Anti-TB drugs can increase risk of TB re-infection: Treatment leads to changes in gut bacteria, compromising immunity
Current treatments for tuberculosis (TB) are very effective in controlling TB infection caused by Mycobacterium tuberculosis (Mtb). They don’t, however, always prevent reinfection. Why this happens is one of the long-standing questions in TB research.
So why are our bodies unable to generate permanent immunity to TB, — the leading infectious disease killer worldwide? A team of scientists at the Research Institute of the McGill University Health Centre (RI-MUHC) and McGill University may have found the answer… in the gut. In a study published recently in Mucosal Immunology, they showed that anti-TB drugs caused changes to gut microbiota — the diverse community of microbes living our intestines — and increased susceptibility to Mtb infection.
Gut microbiota are critical to keeping us healthy; they help to digest food, combat pathogenic microbes and reinforce our immune system. Recent research has shown that chronic use of antibiotic leads to disruption of this community, which can in turn lead to dysregulation of the immune system. It remains unclear, however, whether changes in the composition of the microbes living in our gut have an influence on TB infection.
Impact of anti-TB drugs on microbiome
To find out, Drs. Irah King and Maziar Divangahi from the Meakins-Christie Laboratories at the RI-MUHC, with colleagues from McGill’s Macdonald Campus, treated mice with the most commonly used anti-TB drugs — isoniazid, rifampicin and pyrazinamide — for a period of eight weeks. They found that while all three drugs significantly altered the composition of the mice’s gut microbiome, only mice treated with isoniazid combined with pyrazinamide showed an increase in susceptibility to Mtb infection.
To make sure the vulnerability of the host to Mtb infection was due to a compromised gut microbiota, the researchers looked at… feces. By transplanting feces from mice that had been treated with anti-TB drugs (specifically isoniazid and pyrazinamide) into untreated mice prior to infection, they were able to show for the first time that fecal transplant was sufficient to compromise immunity to Mtb.

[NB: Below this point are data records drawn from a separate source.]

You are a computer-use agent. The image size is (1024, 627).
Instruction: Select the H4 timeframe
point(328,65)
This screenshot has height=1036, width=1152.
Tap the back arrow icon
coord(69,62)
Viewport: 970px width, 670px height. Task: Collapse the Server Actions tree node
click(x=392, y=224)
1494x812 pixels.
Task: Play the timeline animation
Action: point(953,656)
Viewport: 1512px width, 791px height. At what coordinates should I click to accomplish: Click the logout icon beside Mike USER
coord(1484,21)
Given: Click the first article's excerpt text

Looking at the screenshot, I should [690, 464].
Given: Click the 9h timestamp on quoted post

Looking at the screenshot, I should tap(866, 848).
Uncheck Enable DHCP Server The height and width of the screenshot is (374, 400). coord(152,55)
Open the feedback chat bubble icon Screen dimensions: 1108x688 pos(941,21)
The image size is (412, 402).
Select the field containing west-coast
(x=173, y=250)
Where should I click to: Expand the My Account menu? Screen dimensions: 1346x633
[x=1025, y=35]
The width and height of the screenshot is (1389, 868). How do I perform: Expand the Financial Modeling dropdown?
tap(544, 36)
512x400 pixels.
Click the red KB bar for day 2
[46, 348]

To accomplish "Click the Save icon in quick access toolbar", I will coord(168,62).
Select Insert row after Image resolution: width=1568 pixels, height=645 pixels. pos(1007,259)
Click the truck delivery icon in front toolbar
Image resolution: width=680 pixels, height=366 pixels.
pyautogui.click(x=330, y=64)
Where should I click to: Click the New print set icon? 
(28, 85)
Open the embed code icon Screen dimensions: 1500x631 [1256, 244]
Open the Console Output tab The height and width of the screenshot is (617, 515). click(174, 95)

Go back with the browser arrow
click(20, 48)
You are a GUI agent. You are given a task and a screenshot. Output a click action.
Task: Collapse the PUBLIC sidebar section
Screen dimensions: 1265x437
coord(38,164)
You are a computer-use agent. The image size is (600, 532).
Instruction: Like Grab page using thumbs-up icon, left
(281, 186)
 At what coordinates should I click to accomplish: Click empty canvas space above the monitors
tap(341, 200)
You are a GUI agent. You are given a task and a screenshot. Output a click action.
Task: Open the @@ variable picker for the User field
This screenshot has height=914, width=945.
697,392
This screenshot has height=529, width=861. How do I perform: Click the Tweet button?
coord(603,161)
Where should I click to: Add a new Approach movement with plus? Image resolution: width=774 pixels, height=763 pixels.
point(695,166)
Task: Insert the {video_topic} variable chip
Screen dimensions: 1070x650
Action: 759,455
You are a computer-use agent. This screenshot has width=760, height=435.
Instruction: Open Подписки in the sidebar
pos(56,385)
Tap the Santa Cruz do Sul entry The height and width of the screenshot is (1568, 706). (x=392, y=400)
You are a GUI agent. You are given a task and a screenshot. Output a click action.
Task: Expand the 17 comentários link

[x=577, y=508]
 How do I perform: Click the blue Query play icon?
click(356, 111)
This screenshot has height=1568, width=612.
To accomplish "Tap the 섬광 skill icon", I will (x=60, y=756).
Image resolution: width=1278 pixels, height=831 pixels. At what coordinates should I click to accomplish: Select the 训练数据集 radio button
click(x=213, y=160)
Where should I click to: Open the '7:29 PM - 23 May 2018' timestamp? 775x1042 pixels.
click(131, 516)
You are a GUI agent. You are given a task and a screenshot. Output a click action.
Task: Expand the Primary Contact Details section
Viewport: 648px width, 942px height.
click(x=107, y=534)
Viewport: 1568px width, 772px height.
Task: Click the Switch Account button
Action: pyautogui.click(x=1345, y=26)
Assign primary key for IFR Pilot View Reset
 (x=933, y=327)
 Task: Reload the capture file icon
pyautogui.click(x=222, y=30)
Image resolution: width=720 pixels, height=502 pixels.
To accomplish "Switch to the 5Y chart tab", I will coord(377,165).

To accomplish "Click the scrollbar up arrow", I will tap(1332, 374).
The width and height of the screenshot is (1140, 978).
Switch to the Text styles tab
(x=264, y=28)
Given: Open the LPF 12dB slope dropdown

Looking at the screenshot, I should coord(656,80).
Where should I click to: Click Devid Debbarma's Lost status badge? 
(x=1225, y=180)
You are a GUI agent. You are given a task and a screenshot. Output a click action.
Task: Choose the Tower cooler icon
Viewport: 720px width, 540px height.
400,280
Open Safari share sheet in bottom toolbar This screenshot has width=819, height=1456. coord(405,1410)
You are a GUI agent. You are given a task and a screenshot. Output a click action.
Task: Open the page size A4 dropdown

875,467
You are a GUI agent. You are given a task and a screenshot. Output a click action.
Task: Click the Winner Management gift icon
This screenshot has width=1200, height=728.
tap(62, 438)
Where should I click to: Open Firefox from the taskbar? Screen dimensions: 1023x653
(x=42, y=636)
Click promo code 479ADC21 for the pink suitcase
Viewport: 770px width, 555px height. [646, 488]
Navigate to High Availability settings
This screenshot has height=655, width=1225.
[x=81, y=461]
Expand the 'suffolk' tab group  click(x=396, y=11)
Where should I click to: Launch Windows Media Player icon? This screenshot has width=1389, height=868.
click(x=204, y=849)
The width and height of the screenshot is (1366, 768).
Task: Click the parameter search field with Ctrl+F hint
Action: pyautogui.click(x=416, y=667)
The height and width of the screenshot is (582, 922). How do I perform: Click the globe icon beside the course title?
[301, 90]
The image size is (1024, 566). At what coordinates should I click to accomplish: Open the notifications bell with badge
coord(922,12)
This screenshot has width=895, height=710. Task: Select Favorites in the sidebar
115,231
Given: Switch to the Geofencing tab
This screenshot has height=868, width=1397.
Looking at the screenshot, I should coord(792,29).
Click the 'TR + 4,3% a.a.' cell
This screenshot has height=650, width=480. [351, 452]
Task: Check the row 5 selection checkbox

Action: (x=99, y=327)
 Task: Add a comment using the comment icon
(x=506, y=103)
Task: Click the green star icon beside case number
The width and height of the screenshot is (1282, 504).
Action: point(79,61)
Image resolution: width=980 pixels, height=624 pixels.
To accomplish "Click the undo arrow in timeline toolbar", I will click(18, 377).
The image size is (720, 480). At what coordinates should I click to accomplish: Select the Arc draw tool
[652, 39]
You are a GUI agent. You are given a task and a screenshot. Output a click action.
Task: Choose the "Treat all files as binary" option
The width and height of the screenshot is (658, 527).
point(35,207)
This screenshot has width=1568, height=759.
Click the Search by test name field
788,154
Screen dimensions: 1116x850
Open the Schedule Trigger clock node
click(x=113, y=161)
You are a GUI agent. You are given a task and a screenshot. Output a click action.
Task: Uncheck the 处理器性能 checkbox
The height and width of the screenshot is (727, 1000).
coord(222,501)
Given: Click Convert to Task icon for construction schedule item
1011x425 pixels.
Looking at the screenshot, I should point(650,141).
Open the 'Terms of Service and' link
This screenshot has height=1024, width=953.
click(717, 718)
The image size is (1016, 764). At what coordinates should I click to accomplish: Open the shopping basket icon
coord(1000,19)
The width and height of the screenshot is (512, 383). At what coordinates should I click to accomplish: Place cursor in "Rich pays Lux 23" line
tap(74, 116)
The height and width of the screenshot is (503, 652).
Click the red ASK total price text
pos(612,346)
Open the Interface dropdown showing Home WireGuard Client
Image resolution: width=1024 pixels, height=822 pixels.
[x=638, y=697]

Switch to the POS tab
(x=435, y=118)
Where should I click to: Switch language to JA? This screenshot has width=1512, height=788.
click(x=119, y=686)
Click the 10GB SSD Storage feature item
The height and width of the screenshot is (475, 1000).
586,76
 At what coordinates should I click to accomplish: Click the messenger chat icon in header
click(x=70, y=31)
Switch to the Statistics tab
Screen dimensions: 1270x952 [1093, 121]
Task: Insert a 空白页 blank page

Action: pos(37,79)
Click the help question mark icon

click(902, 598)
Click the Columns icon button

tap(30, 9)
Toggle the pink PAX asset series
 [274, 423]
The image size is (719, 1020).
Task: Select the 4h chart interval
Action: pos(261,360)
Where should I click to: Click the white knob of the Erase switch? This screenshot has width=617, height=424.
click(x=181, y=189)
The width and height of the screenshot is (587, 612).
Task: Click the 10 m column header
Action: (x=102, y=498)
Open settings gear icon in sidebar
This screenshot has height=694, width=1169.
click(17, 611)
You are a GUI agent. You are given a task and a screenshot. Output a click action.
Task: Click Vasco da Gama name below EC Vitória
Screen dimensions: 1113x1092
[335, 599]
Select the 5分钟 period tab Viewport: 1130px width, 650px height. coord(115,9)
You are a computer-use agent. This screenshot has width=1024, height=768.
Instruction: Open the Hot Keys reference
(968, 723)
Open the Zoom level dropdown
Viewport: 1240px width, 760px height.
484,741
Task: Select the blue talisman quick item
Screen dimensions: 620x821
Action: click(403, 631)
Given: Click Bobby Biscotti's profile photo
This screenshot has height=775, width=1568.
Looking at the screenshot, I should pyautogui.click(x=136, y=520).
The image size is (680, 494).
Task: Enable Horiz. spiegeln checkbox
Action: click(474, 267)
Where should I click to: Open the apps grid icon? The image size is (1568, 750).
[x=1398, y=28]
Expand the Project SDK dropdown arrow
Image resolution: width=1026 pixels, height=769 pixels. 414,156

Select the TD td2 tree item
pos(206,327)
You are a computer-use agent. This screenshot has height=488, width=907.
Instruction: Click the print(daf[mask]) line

Relationship between the gut microbiome and the lungs
King and his colleagues also wanted to better understand the gut-lung axis — a bidirectional communication system between microorganisms residing in the gastrointestinal tract and the lungs — in order to how this might be involved in Mtb infection and immunity.
To do so, they evaluated a number of lung cell types known to be important for resistance to Mtb infection. Following anti-TB treatment, alveolar macrophages, a type of immune cell located in the airways of mice and humans and the first cell to encounter Mtb upon infection, were compromised in their ability to kill Mtb.
“We need to do more research in order to understand how the microbiome affects alveolar macrophages because these cells are critical for controlling early TB infection. We also need to identify the molecular pathways involved in the gut-lung axis,” explains King.
“Anti-TB therapies have been incredibly efficient in controlling the TB epidemic by decreasing morbidity and mortality associated with Mtb,” says King. “Now, this work provides a basis for novel therapeutic strategies exploiting the gut-lung axis in Mtb infection.”
Researchers are already thinking of monitoring patients who are being treated with these drugs to see how their gut microbiota changes over time and once treatment has stopped. The idea will be to control changes to the microbiome in combination with drugs that are effective at killing Mtb.